- DIRECTIONS FOR THIS TASK
Search the entries below for "Click the camera icon beside 원정아". Give that line and all the lines after it again, exactly, through the last, without pictures.
MATERIAL PROVIDED: Begin
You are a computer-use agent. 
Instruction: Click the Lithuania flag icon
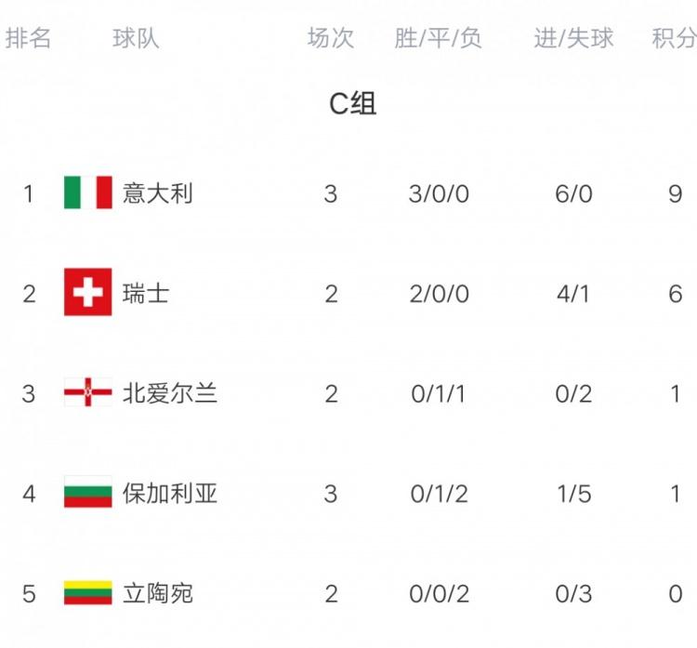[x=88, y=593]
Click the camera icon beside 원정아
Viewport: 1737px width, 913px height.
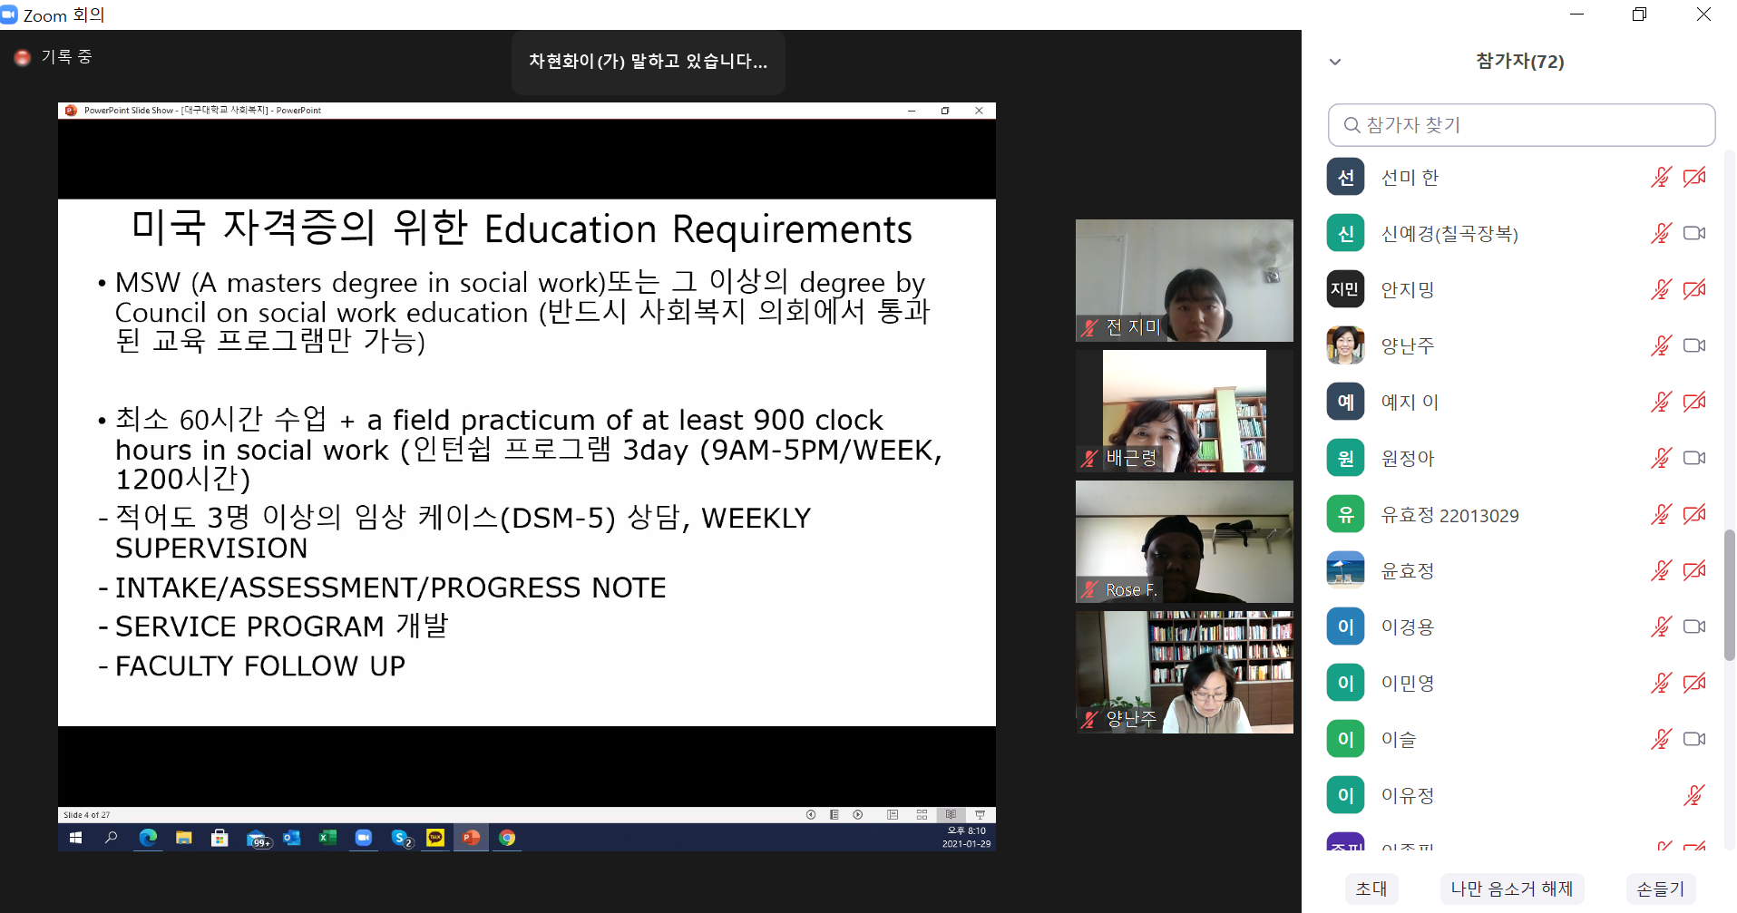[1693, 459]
MATERIAL PROVIDED: End
- WRITTEN ANSWER
Click the camera icon beside 원정아
Viewport: 1737px width, 913px height.
[1693, 459]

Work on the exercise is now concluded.